KARAWANG- Kabupaten Karawang merupakan salah satu lumbung padi yang menyimpan potensi kebutuhan pangan. Dikenal sebagai penghasil beras, dengan produksi gabah kering pungut pada tahun 2011 sebesar 1.435 ton. Produksi yang sangat tinggi tersebut, ternyata memberikan limbah sampingan, yakni jerami sisa hasil panen.
Bagi warga Desa Sukamulya, Kecamatan Cilamaya Kulon, Kabupaten Karawang, jerami sisa hasil panen menjadi bahan awal bagi kegiatan budidaya jamur merang. Masyarakat setempat yang sebagian besar petani, membentuk Gabungan Kelompok Tani atau Gapoktan Sentosa, untuk membudidayakan jamur merang.

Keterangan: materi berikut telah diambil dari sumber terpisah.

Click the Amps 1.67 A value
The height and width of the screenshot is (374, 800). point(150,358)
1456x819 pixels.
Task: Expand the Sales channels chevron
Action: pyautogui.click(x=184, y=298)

Budidaya jamur sudah dimulai sejak tahun 2007, dengan difasiltiasi lembaga asing. Karena tidak ada pendampingan berkala dan kegiatan dilakukan sendiri-sendiri, membuat hasil usaha tersebut jauh dari yang diharapkan. “Panen tidak maksimal bahkan kami rugi, karena proses budidaya jamur tidak dipantau dengan standar yang sama,”papar Sudin, pengurus Gapoktan Sentosa.
Usaha sampingan yang diharapkan bisa menyokong ekonomi keluarga tersebut kembali ditekuni dengan serius. “Aktivitas kami semakin terorganisir setelah dibina PT Pertamina EP Asset 3, Field Subang,”jelas Sudin. Kini 14 kumbung atau rumah jamur milik anggota kelompok, berdiri dalam satu lokasi.
Puluhan warga terlibat dalam kegiatan ini. Mulai dari pengolahan jerami sebagai media untuk hidup jamur merang, penebaran benih, penguapan, panen, pembuatan kompos dari limbah media jamur, hingga membuat makanan olahan dari jamur. “Kegiatan disini terintegrasi. Tidak hanya melibatkan anggota kelompok, tetapi juga masyarakat yang ingin menjadi buruh disini,”jelas Sudin yang memiliki lebih dari 5 buruh lepas.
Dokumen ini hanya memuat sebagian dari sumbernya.